With no omissions, write out every record given below.

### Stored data

* * * * * * *

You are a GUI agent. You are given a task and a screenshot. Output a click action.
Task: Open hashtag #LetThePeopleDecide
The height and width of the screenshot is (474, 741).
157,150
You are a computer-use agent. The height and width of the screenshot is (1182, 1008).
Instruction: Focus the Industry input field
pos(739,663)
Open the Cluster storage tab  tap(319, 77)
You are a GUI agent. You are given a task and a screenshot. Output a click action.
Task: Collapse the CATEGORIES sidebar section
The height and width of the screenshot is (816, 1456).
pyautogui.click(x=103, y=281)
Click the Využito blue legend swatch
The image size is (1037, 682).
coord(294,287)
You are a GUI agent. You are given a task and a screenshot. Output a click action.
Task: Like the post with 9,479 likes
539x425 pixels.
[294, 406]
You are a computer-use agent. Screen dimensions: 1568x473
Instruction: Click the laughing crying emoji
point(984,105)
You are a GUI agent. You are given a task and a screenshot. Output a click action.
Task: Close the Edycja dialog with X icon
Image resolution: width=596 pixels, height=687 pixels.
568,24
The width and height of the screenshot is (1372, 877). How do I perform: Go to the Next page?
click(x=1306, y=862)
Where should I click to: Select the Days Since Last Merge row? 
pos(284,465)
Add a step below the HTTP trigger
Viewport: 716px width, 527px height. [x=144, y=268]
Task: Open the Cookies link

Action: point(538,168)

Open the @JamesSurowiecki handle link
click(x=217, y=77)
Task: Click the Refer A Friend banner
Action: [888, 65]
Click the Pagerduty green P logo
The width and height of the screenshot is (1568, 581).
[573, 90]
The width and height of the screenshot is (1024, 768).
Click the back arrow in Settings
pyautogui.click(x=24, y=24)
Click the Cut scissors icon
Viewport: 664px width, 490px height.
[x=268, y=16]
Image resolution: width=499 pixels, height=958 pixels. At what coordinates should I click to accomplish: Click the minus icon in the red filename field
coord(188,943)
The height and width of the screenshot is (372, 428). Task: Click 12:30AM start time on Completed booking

* * * * * * *

### EXPECTED ANSWER
You are a GUI agent. You are given a task and a screenshot. Output a click action.
Task: Open hashtag #LetThePeopleDecide
The height and width of the screenshot is (474, 741).
157,150
You are a computer-use agent. The height and width of the screenshot is (1182, 1008).
Instruction: Focus the Industry input field
pos(739,663)
Open the Cluster storage tab  tap(319, 77)
You are a GUI agent. You are given a task and a screenshot. Output a click action.
Task: Collapse the CATEGORIES sidebar section
The height and width of the screenshot is (816, 1456).
pyautogui.click(x=103, y=281)
Click the Využito blue legend swatch
The image size is (1037, 682).
coord(294,287)
You are a GUI agent. You are given a task and a screenshot. Output a click action.
Task: Like the post with 9,479 likes
539x425 pixels.
[294, 406]
You are a computer-use agent. Screen dimensions: 1568x473
Instruction: Click the laughing crying emoji
point(984,105)
You are a GUI agent. You are given a task and a screenshot. Output a click action.
Task: Close the Edycja dialog with X icon
Image resolution: width=596 pixels, height=687 pixels.
568,24
The width and height of the screenshot is (1372, 877). How do I perform: Go to the Next page?
click(x=1306, y=862)
Where should I click to: Select the Days Since Last Merge row? 
pos(284,465)
Add a step below the HTTP trigger
Viewport: 716px width, 527px height. [x=144, y=268]
Task: Open the Cookies link

Action: point(538,168)

Open the @JamesSurowiecki handle link
click(x=217, y=77)
Task: Click the Refer A Friend banner
Action: [888, 65]
Click the Pagerduty green P logo
The width and height of the screenshot is (1568, 581).
[573, 90]
The width and height of the screenshot is (1024, 768).
Click the back arrow in Settings
pyautogui.click(x=24, y=24)
Click the Cut scissors icon
Viewport: 664px width, 490px height.
[x=268, y=16]
Image resolution: width=499 pixels, height=958 pixels. At what coordinates should I click to accomplish: Click the minus icon in the red filename field
coord(188,943)
The height and width of the screenshot is (372, 428). Task: Click 12:30AM start time on Completed booking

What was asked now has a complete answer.